Editor in Chief: Moh. Reza Huwaida Monday, April 29th, 2024

Ashrafi’s Comments Trigger Criticism

Recent remarks by Tahir Mehmood Ashrafi, head of the Pakistan Ulema Council, on suicide attacks in Afghanistan has triggered harsh criticism from various political circles in Afghanistan, even the President. And with that remarks, it seems unlikely that any conference of Pak-Afghan clerics accelerating peace talks with Taliban would take place in the near future. Release of Taliban prisons by Pakistan government was welcomed by the Afghan side. Nevertheless, legitimizing suicide attack has reversed almost all the recent developments.

On Monday, President Hamid Karzai in a joint press conference with Nato chief Anders Fogh Rasmussen in Kabul said, "We are so sad about the recent speech by the Pakistani side over legitimizing suicide attacks.

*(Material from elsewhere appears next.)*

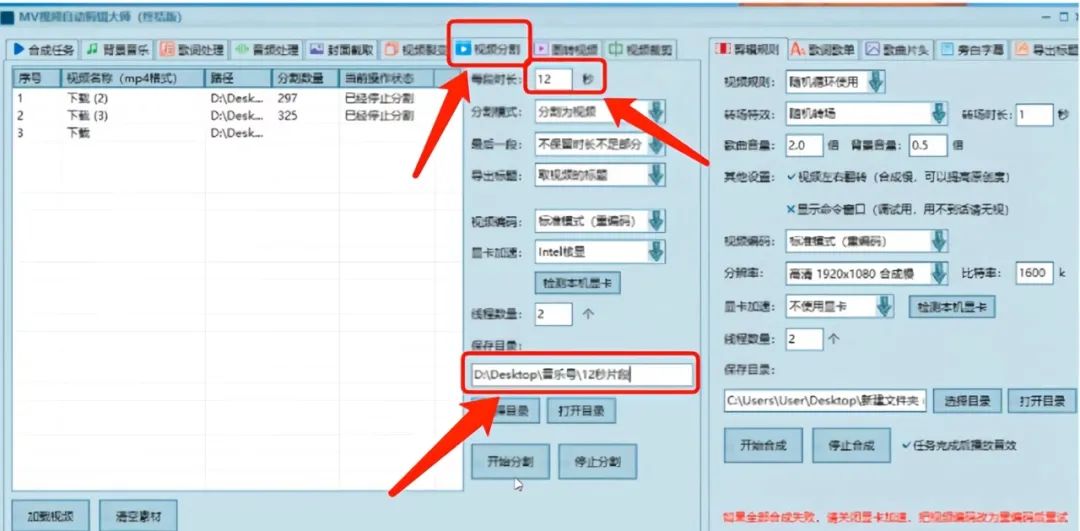The image size is (1080, 531).
Task: Click the waveform icon on 音频处理 tab
Action: [241, 49]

Though we have reached some realizations [of Pakistan’s viewpoint], we hope that the situation changes and they return to rationality." So said the NATO chief, “I strongly condemn endorsing suicide attacks and there is no justification for such terrorist attacks.” 

Pronouncing of suicide attack as a legitimate act in Afghanistan but not in Pakistan by Mehmood Ashrafi, comes only about a week after an effort by Afghan government to bring together Pak-Afghan clerics in a conference in Kabul failed. The effort failed as the Pakistani clerics deemed the conference as anti-Taliban and emphasized that representatives of Taliban must participate if any such conference is to be held at the first place. Also, an effort to bring clerics from Afghanistan and Pakistan in 2011 under the banner of ‘Peace Jirga’ in Kabul did not succeed.

It was expected that Pak-Afghan clerics would come together in conference to discuss ways of ending the conflict in Afghanistan and issue their clear opinion on the legitimacy of suicide attacks according to the codes of Islam. Islam does not allow committing suicides. Nonetheless, Mehmood Ashrafi has announced the reverse. After Ashrafi’s comments it seems that there is no need the Afghan government should try to hold a conference for religious figures from Afghanistan and Pakistan. Meanwhile, it is quite important that the Afghan government should urge the Afghan clerics, the Afghanistan Ulema Council, to clarify their views about suicide attacks in Afghanistan and elsewhere.

The kind of conflict Afghanistan is facing has roots in Islamic radicalism and therefore, clerics must play their part in countering growing extremism in Islamic countries, especially in Afghanistan and Pakistan. However, Ashrafi’s comment establishes the fact that clerics in Pakistan are either favoring the activities of Taliban in Afghanistan or they are simply afraid of talking against them.